Jeremy Johnson is Co-Founder and Chief Marketing Officer of 2tor, an education-technology company that partners with institutions of higher education such as Georgetown, UNC Chapel Hill ,and USC to deliver online degree programs. He has lectured at Princeton, Pace, and Fordham and is a board member of the Young Entrepreneur Council.
"As a start up, relationships are your most valuable currency and the most important ones often begin unexpectedly.
A few summers ago, 2tor was in its infancy and sharing office space at Rose Tech Ventures in New York City's Flatiron District. The good people at Rose Tech invited us to join a paintball event where local startups would compete against one another, but we didn't have enough people to enter as a full team. Khanan Grauer, whose mobile app startup, Touch App Media, was also being incubated at Rose Tech Ventures, willingly joined us.

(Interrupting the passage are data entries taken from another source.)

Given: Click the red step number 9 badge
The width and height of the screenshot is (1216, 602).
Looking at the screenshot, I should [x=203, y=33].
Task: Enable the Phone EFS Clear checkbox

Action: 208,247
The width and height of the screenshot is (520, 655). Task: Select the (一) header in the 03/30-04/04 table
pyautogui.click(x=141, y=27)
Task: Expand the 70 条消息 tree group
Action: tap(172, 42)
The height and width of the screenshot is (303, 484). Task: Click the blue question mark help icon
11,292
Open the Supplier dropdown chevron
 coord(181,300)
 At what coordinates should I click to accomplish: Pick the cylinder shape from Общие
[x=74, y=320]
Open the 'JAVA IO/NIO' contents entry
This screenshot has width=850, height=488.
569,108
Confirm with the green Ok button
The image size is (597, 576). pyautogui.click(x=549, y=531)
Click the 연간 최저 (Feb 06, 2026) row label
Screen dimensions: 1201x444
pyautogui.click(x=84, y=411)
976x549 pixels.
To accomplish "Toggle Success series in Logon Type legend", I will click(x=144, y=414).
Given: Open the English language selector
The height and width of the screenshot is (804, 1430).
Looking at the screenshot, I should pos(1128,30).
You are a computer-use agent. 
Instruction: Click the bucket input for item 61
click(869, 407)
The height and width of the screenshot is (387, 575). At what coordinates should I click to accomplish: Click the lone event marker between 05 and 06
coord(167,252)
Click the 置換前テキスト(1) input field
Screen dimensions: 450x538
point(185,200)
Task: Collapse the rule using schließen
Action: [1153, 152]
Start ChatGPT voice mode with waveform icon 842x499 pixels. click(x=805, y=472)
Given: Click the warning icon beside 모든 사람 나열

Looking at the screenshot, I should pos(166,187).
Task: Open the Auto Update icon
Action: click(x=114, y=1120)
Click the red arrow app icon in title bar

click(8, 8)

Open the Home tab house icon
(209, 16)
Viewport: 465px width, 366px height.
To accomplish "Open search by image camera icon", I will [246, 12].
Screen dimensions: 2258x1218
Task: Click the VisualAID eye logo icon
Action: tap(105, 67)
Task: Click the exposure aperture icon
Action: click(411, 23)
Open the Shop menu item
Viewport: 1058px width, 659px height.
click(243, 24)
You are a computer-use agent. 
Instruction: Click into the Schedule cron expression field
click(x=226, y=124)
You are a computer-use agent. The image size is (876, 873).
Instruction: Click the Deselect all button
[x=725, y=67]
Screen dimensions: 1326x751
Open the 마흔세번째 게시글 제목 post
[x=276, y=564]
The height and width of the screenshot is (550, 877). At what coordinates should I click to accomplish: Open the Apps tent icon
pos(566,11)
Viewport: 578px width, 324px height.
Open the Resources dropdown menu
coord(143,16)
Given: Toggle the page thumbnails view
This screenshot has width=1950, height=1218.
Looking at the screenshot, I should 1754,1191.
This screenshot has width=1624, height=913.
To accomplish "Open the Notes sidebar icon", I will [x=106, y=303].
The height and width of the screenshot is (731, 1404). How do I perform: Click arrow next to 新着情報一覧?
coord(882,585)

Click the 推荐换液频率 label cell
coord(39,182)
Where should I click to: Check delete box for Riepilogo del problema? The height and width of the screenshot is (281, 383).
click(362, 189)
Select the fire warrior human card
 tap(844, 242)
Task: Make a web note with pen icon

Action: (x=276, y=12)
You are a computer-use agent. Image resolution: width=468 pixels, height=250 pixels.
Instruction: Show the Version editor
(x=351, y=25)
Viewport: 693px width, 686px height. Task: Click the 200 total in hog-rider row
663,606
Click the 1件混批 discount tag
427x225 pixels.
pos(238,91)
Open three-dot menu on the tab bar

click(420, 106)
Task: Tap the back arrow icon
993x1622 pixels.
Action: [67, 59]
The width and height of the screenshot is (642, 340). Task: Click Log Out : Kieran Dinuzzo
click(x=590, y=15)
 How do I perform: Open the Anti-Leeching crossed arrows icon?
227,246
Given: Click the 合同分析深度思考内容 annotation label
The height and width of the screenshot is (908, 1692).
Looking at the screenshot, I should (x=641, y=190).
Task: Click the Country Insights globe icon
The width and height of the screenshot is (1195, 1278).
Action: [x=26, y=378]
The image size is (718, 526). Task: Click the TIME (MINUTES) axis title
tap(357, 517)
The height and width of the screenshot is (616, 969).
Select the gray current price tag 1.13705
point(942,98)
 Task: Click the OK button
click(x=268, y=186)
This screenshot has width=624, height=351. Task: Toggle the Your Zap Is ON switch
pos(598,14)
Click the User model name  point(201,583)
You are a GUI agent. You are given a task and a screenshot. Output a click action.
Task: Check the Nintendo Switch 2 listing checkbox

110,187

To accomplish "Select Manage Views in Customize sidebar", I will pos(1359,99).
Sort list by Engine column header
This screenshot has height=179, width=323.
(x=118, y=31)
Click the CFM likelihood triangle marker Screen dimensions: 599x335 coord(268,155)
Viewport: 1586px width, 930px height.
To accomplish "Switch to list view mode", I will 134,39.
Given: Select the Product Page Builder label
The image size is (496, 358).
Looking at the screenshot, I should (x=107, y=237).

That day, Khanan and our CTO, James Kenigsberg, struck a friendship based on technology, paintball and amor di patria. Flash forward a few years: James and his team, in conjunction with partners in our Masters in teaching and Masters in social work programs, are beginning to think through what a mobile version of our already award-winning learning management system would look like. Over that time period, Khanan's company has grown into one of the most advanced app development firms in the country. Who do you think James called for help? A few months later, their combined efforts gave birth to the first fully featured mobile learning management system in the world.

The moral, of course, is simple: Everything that matters is between people. Your next business partner or that rock star developer doesn't necessarily have to come from a job board. In fact, the best ones rarely do. In 2tor's three short years, we've hired people we found on Twitter, met at conferences and even an intern or two met over foosball at a local watering hole.

As an entrepreneur, always keep an eye out for great talent, even where you least expect it. In the future, when you find yourself putting in late nights at the office or worrying about that upcoming (daunting) presentation, step outside your comfort zone -- think of the recent chance meetings you've had and, if any of the people you've come across enter your thoughts, reach out. You never know when serendipitous encounters can lead to the next big thing."